- **Available data**:

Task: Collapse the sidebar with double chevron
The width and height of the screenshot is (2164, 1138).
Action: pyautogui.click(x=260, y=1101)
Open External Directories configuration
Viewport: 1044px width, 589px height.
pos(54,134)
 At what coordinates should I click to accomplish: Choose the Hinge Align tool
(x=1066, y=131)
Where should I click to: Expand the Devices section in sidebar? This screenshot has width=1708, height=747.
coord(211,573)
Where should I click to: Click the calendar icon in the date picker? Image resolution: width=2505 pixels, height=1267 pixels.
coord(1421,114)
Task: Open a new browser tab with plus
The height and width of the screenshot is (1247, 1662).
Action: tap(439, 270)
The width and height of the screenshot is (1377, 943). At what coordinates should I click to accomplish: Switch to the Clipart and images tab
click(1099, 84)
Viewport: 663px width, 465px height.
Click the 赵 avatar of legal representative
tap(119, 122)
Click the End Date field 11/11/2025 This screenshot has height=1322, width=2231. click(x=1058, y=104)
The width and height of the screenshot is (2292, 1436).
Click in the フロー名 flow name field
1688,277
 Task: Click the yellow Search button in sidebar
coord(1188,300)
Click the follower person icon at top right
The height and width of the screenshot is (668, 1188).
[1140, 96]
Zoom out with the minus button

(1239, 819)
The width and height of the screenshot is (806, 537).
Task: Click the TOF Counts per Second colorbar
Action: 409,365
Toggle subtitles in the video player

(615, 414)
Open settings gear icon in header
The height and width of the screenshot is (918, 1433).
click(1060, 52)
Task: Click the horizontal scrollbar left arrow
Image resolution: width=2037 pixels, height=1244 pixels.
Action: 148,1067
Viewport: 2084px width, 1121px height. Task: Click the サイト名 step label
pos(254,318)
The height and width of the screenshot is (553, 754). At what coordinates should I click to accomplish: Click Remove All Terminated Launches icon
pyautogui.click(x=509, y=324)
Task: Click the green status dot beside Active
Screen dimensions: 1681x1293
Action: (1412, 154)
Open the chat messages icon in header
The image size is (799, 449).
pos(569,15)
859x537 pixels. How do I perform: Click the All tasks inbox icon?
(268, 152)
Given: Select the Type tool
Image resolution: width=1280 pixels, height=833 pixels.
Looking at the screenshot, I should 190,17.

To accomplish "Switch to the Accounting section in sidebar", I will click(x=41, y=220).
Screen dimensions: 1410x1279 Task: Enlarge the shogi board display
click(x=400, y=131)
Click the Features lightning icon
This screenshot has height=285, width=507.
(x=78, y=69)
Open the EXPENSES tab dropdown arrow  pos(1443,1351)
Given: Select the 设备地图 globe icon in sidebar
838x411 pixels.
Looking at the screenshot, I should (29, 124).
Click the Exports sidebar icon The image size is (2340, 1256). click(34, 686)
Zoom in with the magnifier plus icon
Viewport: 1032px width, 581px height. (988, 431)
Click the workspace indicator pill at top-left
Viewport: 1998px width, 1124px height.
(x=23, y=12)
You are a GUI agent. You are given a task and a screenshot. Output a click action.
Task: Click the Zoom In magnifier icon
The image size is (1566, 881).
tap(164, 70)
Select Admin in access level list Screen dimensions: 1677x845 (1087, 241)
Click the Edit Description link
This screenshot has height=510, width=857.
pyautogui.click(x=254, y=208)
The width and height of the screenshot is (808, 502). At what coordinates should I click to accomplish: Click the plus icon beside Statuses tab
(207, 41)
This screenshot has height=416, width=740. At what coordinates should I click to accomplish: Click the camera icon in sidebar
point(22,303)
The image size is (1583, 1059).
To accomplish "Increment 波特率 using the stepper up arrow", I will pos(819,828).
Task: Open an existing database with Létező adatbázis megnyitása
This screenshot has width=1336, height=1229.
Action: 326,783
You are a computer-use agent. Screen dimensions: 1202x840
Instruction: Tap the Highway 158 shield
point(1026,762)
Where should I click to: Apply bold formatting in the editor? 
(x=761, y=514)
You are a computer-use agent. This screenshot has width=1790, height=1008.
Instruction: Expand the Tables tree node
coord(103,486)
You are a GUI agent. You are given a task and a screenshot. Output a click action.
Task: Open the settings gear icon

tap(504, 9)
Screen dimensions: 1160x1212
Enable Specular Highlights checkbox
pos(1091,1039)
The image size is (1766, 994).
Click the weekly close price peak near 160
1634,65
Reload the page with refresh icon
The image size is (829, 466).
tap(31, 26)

- **Description of the task**:
Every entry is to be copied exactly, with none omitted.

- **Exercise output**:
Task: Collapse the sidebar with double chevron
The width and height of the screenshot is (2164, 1138).
Action: pyautogui.click(x=260, y=1101)
Open External Directories configuration
Viewport: 1044px width, 589px height.
pos(54,134)
 At what coordinates should I click to accomplish: Choose the Hinge Align tool
(x=1066, y=131)
Where should I click to: Expand the Devices section in sidebar? This screenshot has width=1708, height=747.
coord(211,573)
Where should I click to: Click the calendar icon in the date picker? Image resolution: width=2505 pixels, height=1267 pixels.
coord(1421,114)
Task: Open a new browser tab with plus
The height and width of the screenshot is (1247, 1662).
Action: tap(439, 270)
The width and height of the screenshot is (1377, 943). At what coordinates should I click to accomplish: Switch to the Clipart and images tab
click(1099, 84)
Viewport: 663px width, 465px height.
Click the 赵 avatar of legal representative
tap(119, 122)
Click the End Date field 11/11/2025 This screenshot has height=1322, width=2231. click(x=1058, y=104)
The width and height of the screenshot is (2292, 1436).
Click in the フロー名 flow name field
1688,277
 Task: Click the yellow Search button in sidebar
coord(1188,300)
Click the follower person icon at top right
The height and width of the screenshot is (668, 1188).
[1140, 96]
Zoom out with the minus button

(1239, 819)
The width and height of the screenshot is (806, 537).
Task: Click the TOF Counts per Second colorbar
Action: 409,365
Toggle subtitles in the video player

(615, 414)
Open settings gear icon in header
The height and width of the screenshot is (918, 1433).
click(1060, 52)
Task: Click the horizontal scrollbar left arrow
Image resolution: width=2037 pixels, height=1244 pixels.
Action: 148,1067
Viewport: 2084px width, 1121px height. Task: Click the サイト名 step label
pos(254,318)
The height and width of the screenshot is (553, 754). At what coordinates should I click to accomplish: Click Remove All Terminated Launches icon
pyautogui.click(x=509, y=324)
Task: Click the green status dot beside Active
Screen dimensions: 1681x1293
Action: (1412, 154)
Open the chat messages icon in header
The image size is (799, 449).
pos(569,15)
859x537 pixels. How do I perform: Click the All tasks inbox icon?
(268, 152)
Given: Select the Type tool
Image resolution: width=1280 pixels, height=833 pixels.
Looking at the screenshot, I should 190,17.

To accomplish "Switch to the Accounting section in sidebar", I will click(x=41, y=220).
Screen dimensions: 1410x1279 Task: Enlarge the shogi board display
click(x=400, y=131)
Click the Features lightning icon
This screenshot has height=285, width=507.
(x=78, y=69)
Open the EXPENSES tab dropdown arrow  pos(1443,1351)
Given: Select the 设备地图 globe icon in sidebar
838x411 pixels.
Looking at the screenshot, I should (29, 124).
Click the Exports sidebar icon The image size is (2340, 1256). click(34, 686)
Zoom in with the magnifier plus icon
Viewport: 1032px width, 581px height. (988, 431)
Click the workspace indicator pill at top-left
Viewport: 1998px width, 1124px height.
(x=23, y=12)
You are a GUI agent. You are given a task and a screenshot. Output a click action.
Task: Click the Zoom In magnifier icon
The image size is (1566, 881).
tap(164, 70)
Select Admin in access level list Screen dimensions: 1677x845 (1087, 241)
Click the Edit Description link
This screenshot has height=510, width=857.
pyautogui.click(x=254, y=208)
The width and height of the screenshot is (808, 502). At what coordinates should I click to accomplish: Click the plus icon beside Statuses tab
(207, 41)
This screenshot has height=416, width=740. At what coordinates should I click to accomplish: Click the camera icon in sidebar
point(22,303)
The image size is (1583, 1059).
To accomplish "Increment 波特率 using the stepper up arrow", I will pos(819,828).
Task: Open an existing database with Létező adatbázis megnyitása
This screenshot has width=1336, height=1229.
Action: 326,783
You are a computer-use agent. Screen dimensions: 1202x840
Instruction: Tap the Highway 158 shield
point(1026,762)
Where should I click to: Apply bold formatting in the editor? 
(x=761, y=514)
You are a computer-use agent. This screenshot has width=1790, height=1008.
Instruction: Expand the Tables tree node
coord(103,486)
You are a GUI agent. You are given a task and a screenshot. Output a click action.
Task: Open the settings gear icon

tap(504, 9)
Screen dimensions: 1160x1212
Enable Specular Highlights checkbox
pos(1091,1039)
The image size is (1766, 994).
Click the weekly close price peak near 160
1634,65
Reload the page with refresh icon
The image size is (829, 466).
tap(31, 26)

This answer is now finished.